Pengetahuan dan pengalaman lapangan tersebut diharapkan dapat memudahkan mahasiswa untuk memahami Pancasila yang merupakan konsensus hidup bersama dari bangsa Indonesia yang memiliki karakteristik sosial khas nusantara dan budaya yang beragam. Penerimaan terhadap kekhasan karakteristik sosial dan keragaman budaya Indonesia menguatkan penerimaan mahasiswa terhadap Pancasila. 

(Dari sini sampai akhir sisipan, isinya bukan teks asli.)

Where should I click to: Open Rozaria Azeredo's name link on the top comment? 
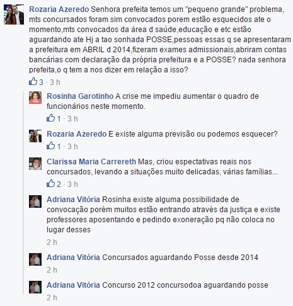pos(59,9)
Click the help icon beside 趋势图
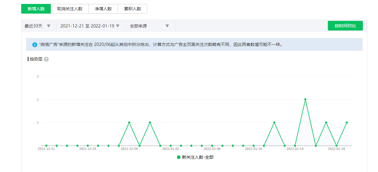Image resolution: width=378 pixels, height=172 pixels. [46, 59]
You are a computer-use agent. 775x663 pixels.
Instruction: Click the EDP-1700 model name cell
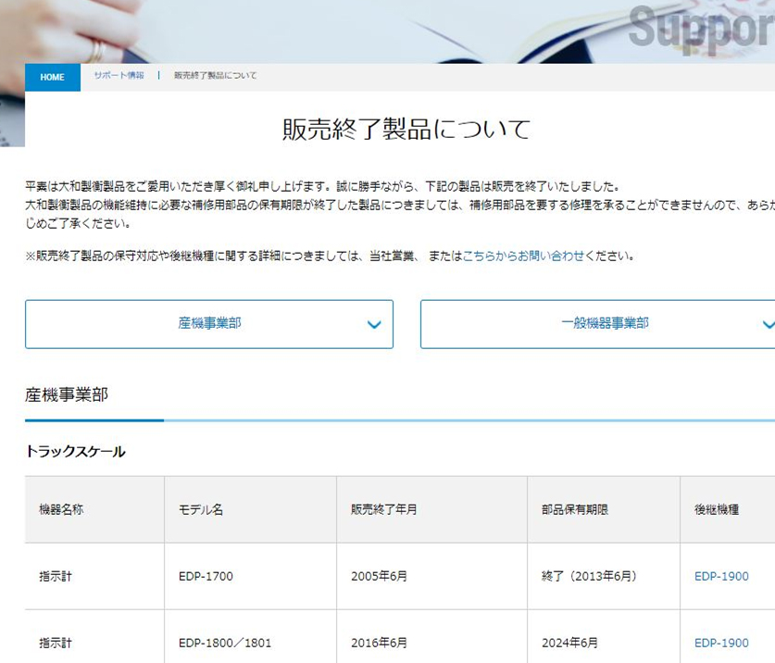click(206, 576)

Budaya masyarakat Indonesia tentu saja berkembang sebagaimana budaya bangsa lainnya, di antaranya dipengaruhi oleh perkembangan pesat teknologi informasi dan komunikasi. Indonesia sebagaimana bangsa lainnya tengah memasuki era revolusi industri 4.0 dengan struktur budaya baru yang dikenal dengan masyarakat informasi. Tujuan umum masyarakat informasi adalah mendapatkan keuntungan kompetitif dari informasi yang tersedia secara global menggunakan teknologi informasi dan komunikasi. Penyediaan informasinya melibatkan berbagai jenis sistem informasi yang aktivitasnya ditunjang oleh komponen sumber daya teknologi informasi (perangkat lunak, perangkat keras, perangkat jaringan, dan perangkat data), serta sumber daya manusia (pengguna akhir dan pengguna spesialis). 

Untuk melengkapi pemahaman mahasiswa terhadap budaya Indonesia yang berkembang, khususnya terhadap masyarakat informasi Indonesia sebagai budaya baru di Indonesia, maka diberikan matakuliah Komputer dan Masyarakat yang menjelaskan bagaimana masyarakat memanfaatkan komputer dalam kehidupannya sehari-hari. Pemahaman mahasiswa terhadap sistem informasi yang dimanfaatkan oleh masyarakat informasi secara personal atau di dalam organisasi sebagai sumber informasi dibangun melalui matakuliah Sistem dan Teknologi Informasi. Keterampilan teknologi informasi dan komunikasi dasar yang dikuasai oleh pengguna akhir diberikan melalui matakuliah praktikum Sistem dan Teknologi Informasi agar mahasiswa dapat menjadi bagian masyarakat informasi atau berperilaku sebagaimana halnya individu dalam masyarakat informasi. Dengan demikian mahasiswa telah menempuh dua tahapan penting dalam membangun struktur budaya masyarakat informasi, yakni penyadaran serta pelatihan teknologi informasi dan komunikasi dasar. Hal tersebut sejalan dengan semboyan Prodi yakni the Power of Digital Culture

Visi PS mengamanatkan agar luaran pembelajaran mahasiswa berdaya saing global. Sementara budaya baru masyarakat informasi di era revolusi industry 4.0 mengkondisikan setiap individu untuk menguasai dan mengendalikan informasi di dunia nyata dan maya agar mendapatkan kesuksesan atau daya saing global. Matakuliah Bahasa Inggris diberikan agar mahasiswa memiliki kemampuan untuk berkomunikasi yang memudahkan akses serta penyebaran data dan informasi global.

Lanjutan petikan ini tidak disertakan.